The wave of selling in Puerto Rico bonds that started in September pushed yield spreads to record highs. During that month, American Century Investment Management boosted holdings of commonwealth debt in its intermediate-term tax-free fund to 1 percentage point more than its benchmark index, said Steven Permut, who oversees about $6 billion of local debt as head of munis in Mountain View, California.
Permut also discussed why California is poised for another rating increase and the future of bond insurance for today’s Bloomberg Brief: Municipal Market Newsletter.
Q: How have you adjusted your Puerto Rico holdings given the increase in yields since September?
A: Our tax-free bond fund currently owns about 4 percent in Puerto Rico, which is about a 1 percent overweight versus the index. We view that as a moderate bet. Most of that overweight was purchased in September when spreads were quite wide.
In moderate amounts, Puerto Rico and Detroit can be used by professional managers to add alpha. But double-digit percentages aren’t appropriate, and an individual investor purchasing high-risk, high-profile names isn’t appropriate.
We put the overweight on as the trading value of Puerto Rico securities became attractive. We were basically flat to the benchmark for most of 2013, and then we added to our holdings in mid-September.
Q: Does your increase in Puerto Rico debt mean you believe the island’s economy is going to improve?
A: The economy is only one factor we’re viewing in Puerto Rico. The credit remains problematic from the standpoint of its political situation as well as its debt levels. But we believed fundamentals were being overshadowed by technical factors in the last three months. The fundamentals were much stronger than its trading value was indicating.
A: On the long-end, California is at fair value. Down the curve, it has become on the richer side.
The bonds are still in the high single-A category from a credit standpoint.

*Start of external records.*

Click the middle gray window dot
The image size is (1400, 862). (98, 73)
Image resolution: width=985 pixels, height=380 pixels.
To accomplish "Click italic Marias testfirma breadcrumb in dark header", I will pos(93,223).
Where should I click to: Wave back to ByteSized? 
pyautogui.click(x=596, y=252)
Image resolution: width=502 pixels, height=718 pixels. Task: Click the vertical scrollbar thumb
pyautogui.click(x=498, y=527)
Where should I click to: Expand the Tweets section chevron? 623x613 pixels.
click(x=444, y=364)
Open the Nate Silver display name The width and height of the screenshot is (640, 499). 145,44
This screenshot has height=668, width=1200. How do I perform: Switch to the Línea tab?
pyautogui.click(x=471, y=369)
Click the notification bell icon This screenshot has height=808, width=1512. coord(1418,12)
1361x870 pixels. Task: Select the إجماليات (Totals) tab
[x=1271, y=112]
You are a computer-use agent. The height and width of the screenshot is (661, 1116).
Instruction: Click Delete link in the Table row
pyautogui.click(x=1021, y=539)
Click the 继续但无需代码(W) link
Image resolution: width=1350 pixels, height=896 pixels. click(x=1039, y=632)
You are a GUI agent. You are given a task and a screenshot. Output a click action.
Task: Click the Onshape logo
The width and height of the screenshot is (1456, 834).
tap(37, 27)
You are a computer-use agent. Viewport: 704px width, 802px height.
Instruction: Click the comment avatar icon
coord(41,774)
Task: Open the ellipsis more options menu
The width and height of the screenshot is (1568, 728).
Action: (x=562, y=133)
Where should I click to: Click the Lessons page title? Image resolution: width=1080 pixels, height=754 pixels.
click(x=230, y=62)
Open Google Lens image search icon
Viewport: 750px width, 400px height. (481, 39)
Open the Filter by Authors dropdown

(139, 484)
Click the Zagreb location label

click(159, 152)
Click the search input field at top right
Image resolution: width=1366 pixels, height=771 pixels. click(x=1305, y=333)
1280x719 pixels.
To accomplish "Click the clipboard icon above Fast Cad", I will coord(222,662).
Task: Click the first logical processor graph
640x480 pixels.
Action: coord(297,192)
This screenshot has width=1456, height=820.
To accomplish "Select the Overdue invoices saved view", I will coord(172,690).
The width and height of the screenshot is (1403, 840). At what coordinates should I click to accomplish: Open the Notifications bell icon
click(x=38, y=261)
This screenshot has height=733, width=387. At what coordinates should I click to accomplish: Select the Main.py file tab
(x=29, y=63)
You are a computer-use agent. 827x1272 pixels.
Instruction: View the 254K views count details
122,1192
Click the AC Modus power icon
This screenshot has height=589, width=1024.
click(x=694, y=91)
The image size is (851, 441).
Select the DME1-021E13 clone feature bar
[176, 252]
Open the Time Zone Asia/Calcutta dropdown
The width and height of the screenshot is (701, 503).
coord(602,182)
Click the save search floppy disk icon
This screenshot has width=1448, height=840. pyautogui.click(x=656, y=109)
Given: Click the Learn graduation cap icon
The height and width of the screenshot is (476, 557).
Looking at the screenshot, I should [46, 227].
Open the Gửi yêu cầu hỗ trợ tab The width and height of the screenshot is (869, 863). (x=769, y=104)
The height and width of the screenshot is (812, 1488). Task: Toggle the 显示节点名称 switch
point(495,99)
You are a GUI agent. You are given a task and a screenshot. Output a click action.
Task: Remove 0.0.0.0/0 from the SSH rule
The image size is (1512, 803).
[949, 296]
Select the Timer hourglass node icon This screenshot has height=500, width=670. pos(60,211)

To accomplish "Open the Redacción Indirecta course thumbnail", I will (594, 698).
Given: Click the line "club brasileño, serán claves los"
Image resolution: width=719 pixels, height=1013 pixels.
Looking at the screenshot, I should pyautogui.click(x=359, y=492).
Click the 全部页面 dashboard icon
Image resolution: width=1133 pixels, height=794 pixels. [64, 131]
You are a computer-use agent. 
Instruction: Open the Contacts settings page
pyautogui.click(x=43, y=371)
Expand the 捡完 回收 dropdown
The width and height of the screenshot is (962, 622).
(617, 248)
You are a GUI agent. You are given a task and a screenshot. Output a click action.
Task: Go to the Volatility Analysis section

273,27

But with some of the changes and the remarks from the rating agencies, we wouldn’t be surprised within the next 12 to 24 months to see California receive a AA rating.
With the state improving its credit quality and tax rates on the wealthiest residents in the state going up substantially, even at these levels we view California as providing a role in an individual’s portfolio.
Q: Is there a need for bond insurance in the muni market now that investors have adjusted to life without much of it?
A: We don’t see a need for bond insurance for institutional investors, and we don’t believe the market will ever return to the pre-crisis levels where 50 or 55 percent of issuance was coming insured.
There’s a small niche for bond insurers for individual investors who are looking for a secondary guarantee of their principal payments. We will see a slow growth in bond insurance for those individual buy-and-hold investors, but I don’t believe we’ll see bond insurance get to double-digit penetration again.
Q: Do you have any concerns about how bonds are priced in the municipal market?
A: Pricing in the last few years has become much more transparent than it once was, with real-time pricing available to both institutional and individual buyers.
But in periods of stress and periods in which there are high-profile credits that come under pressure like Puerto Rico, pricing has become more of an issue and bears further watching.
Q: Are muni-bond buyers going to have to recalibrate their expectations headed into 2014 after a year of negative returns?
A: It is negative total returns, but we’re still talking about a very stable asset class. We’re not looking at double-digit returns like we’ve seen in past years, but for what people buy municipal securities for -- tax-free income, preservation of principal and high-quality, low-volatility investments -- they’ve basically provided it.
Being down 2 percent during a fairly bad time period in the fixed-income market to me signals the asset class is doing what it should do.
Q: What will stem the current streak of outflows from muni mutual funds?
A: There are going to be some surprises at year-end or April 15, 2014, when people file their taxes. There’s also been a fairly substantial phase-out of deductions for high-income earners.
That will make municipals, which continue to be dual exempt, more attractive and will bring more investors to the asset class than is currently being priced into the market.